What is needed: Duplicate each of the items below verbatim, line for line, and omit the pictures from your output.

Provided records:
§
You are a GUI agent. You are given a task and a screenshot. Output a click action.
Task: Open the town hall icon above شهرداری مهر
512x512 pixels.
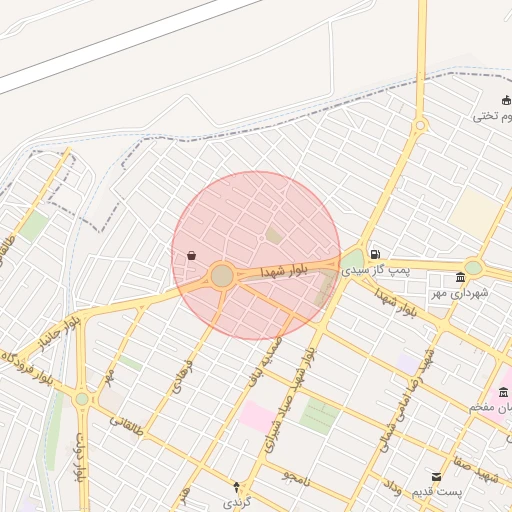click(461, 277)
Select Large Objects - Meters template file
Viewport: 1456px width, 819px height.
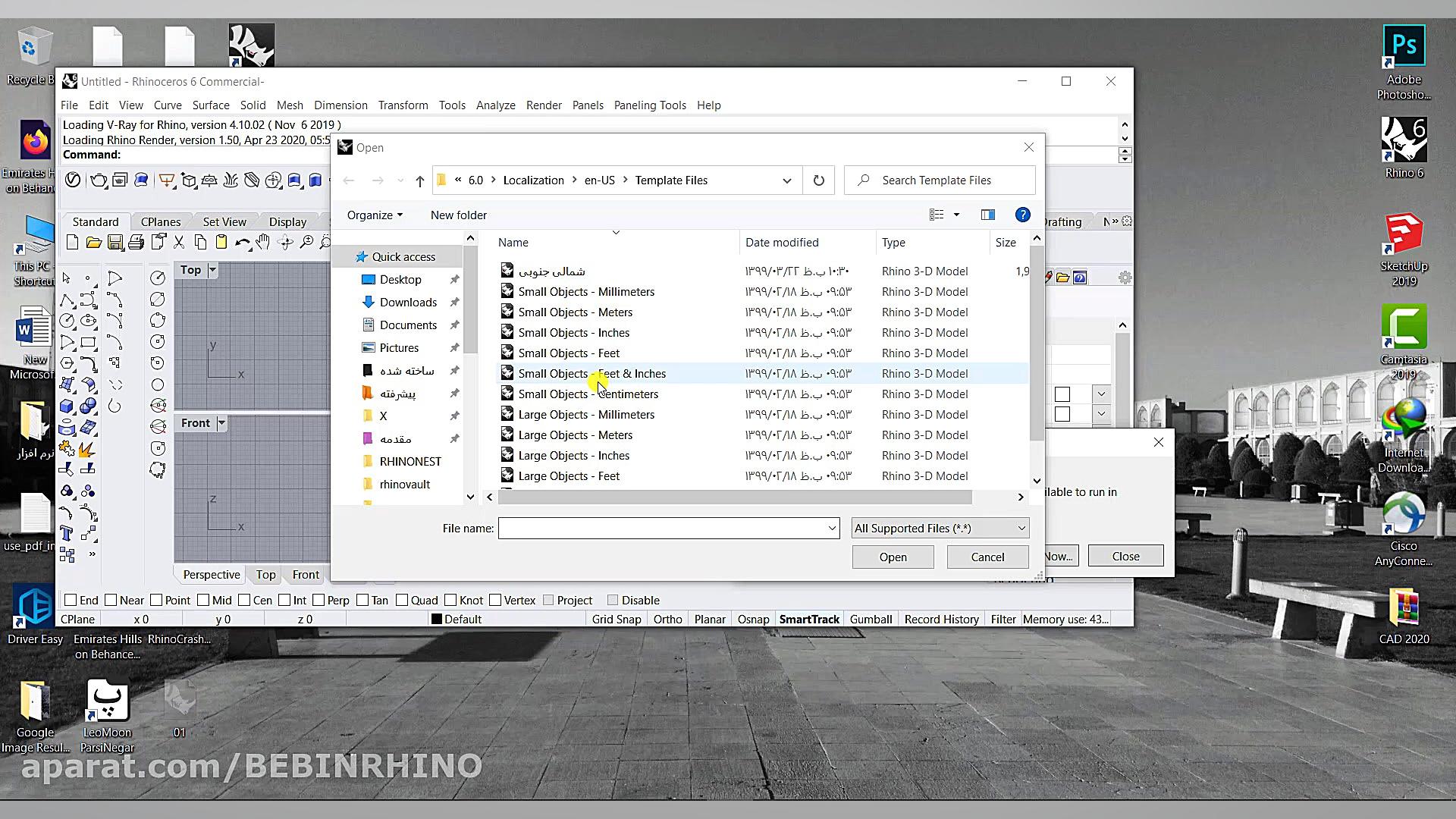[x=575, y=435]

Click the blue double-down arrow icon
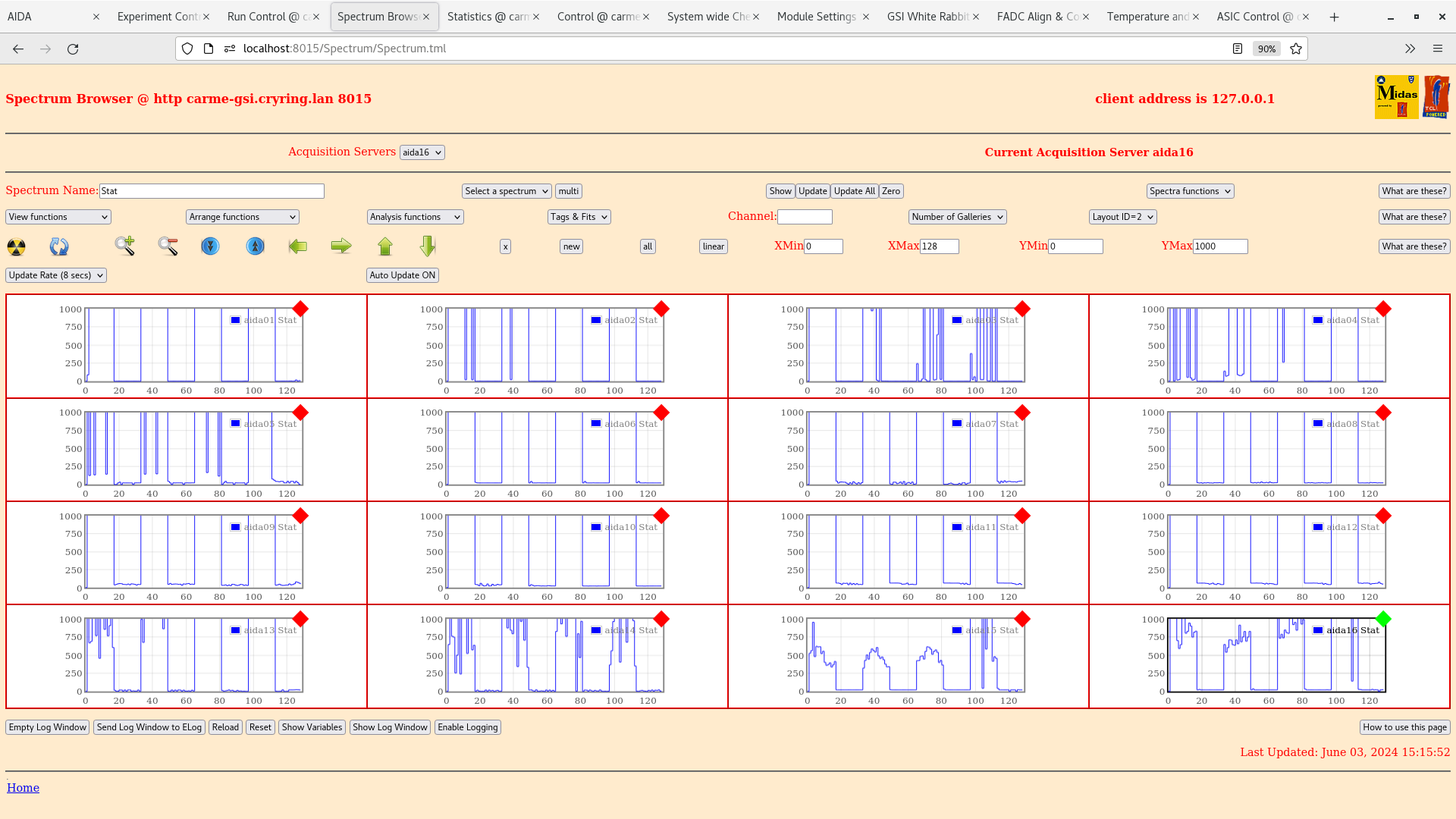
§
Solution to the problem:
You are a GUI agent. You are given a task and a screenshot. Output a click action.
Task: Open the town hall icon above شهرداری مهر
512x512 pixels.
click(461, 277)
Select Large Objects - Meters template file
Viewport: 1456px width, 819px height.
[x=575, y=435]

Click the blue double-down arrow icon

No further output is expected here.